- _Exercise prompt_: Once the line holding "Task: Click the 検索 search box at top" appears, repeat it and each line after it to the end of the data, exactly and with nothing else; pictures stay out.

Collected data:

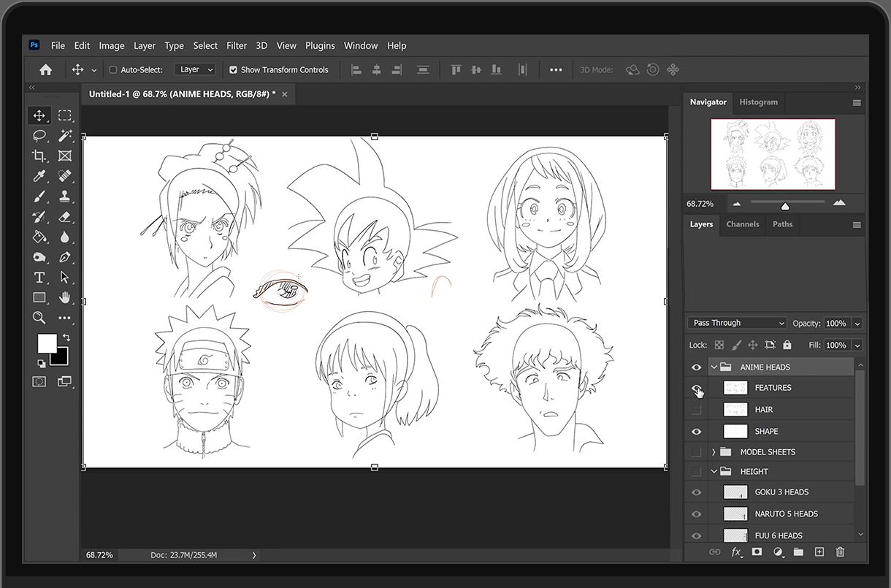The width and height of the screenshot is (891, 588).
Task: Show the HAIR layer visibility
Action: (696, 409)
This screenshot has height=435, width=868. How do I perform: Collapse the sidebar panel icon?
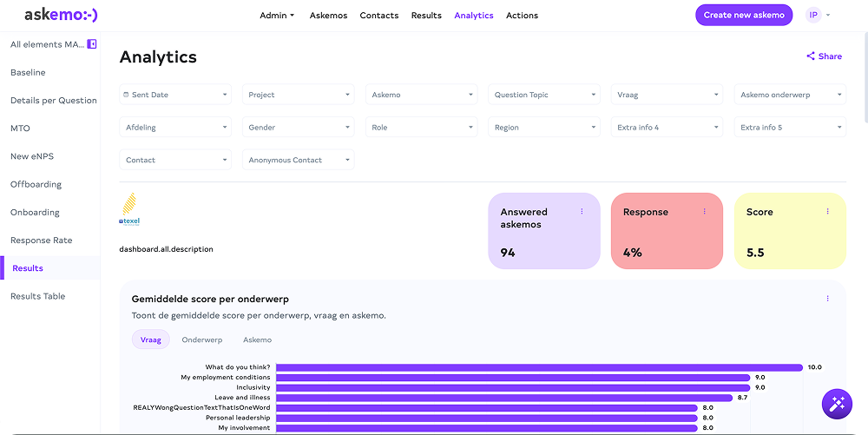tap(92, 44)
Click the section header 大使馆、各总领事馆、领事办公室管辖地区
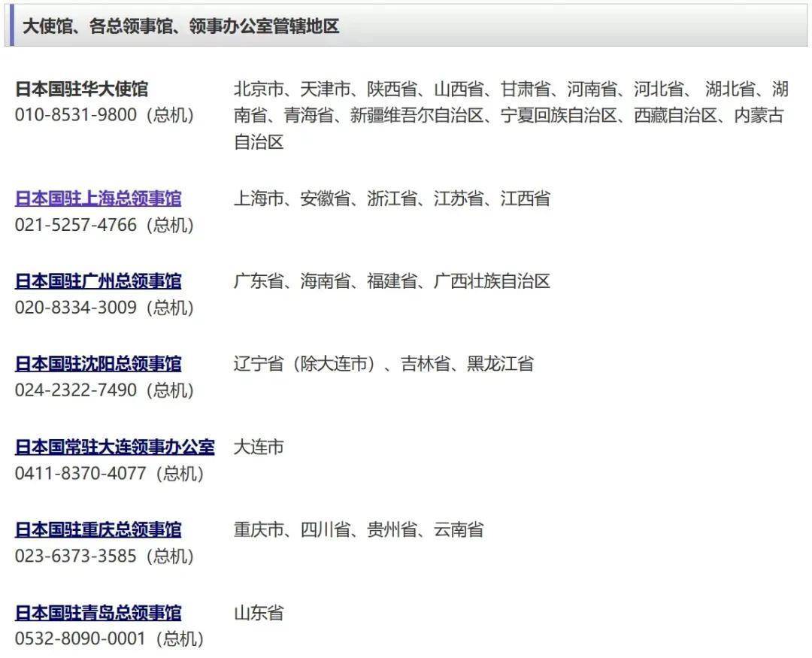The width and height of the screenshot is (812, 658). coord(180,26)
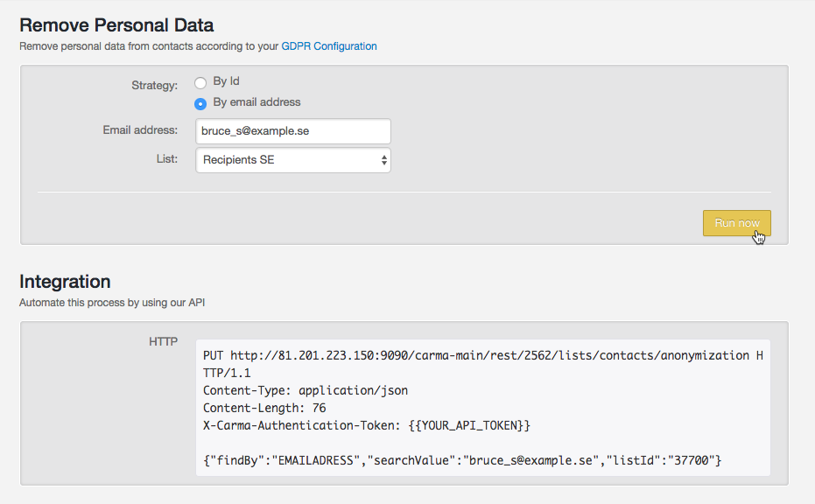Click the By Id label text
The height and width of the screenshot is (504, 815).
[x=226, y=81]
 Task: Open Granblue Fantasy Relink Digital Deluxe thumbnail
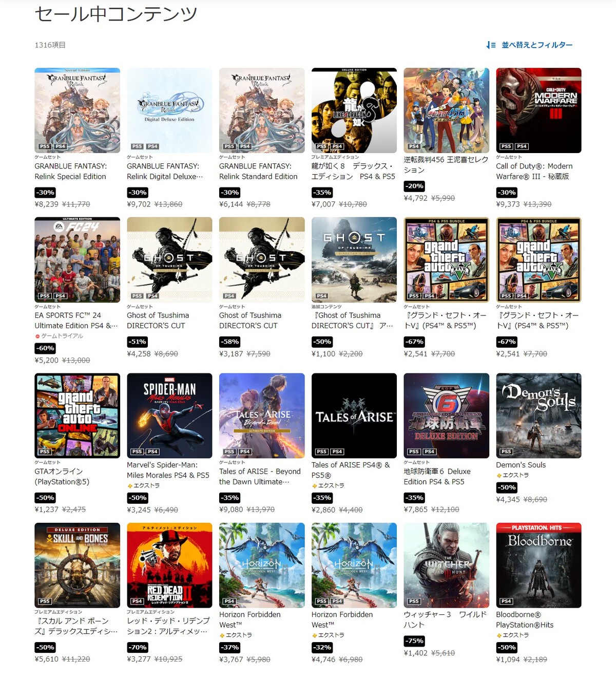point(169,110)
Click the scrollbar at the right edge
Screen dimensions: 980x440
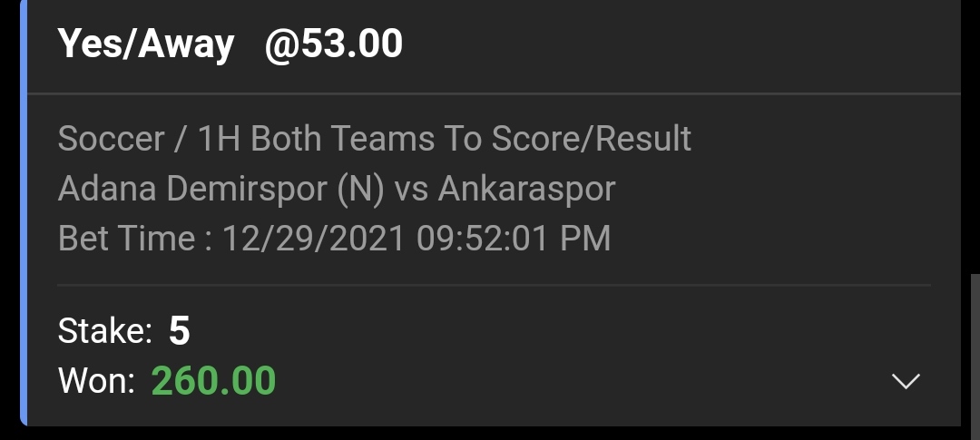(x=975, y=357)
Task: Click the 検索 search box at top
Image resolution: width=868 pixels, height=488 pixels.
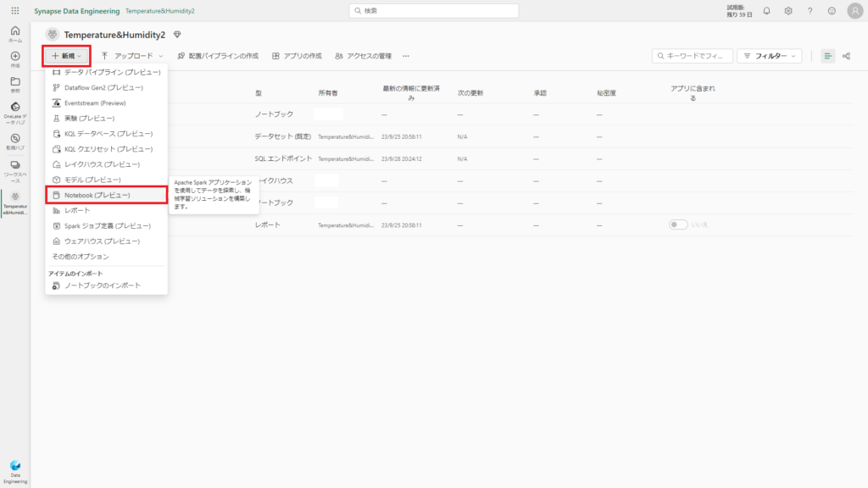Action: (x=434, y=11)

- _Answer box_:
Task: Click the 検索 search box at top
Image resolution: width=868 pixels, height=488 pixels.
Action: (x=434, y=11)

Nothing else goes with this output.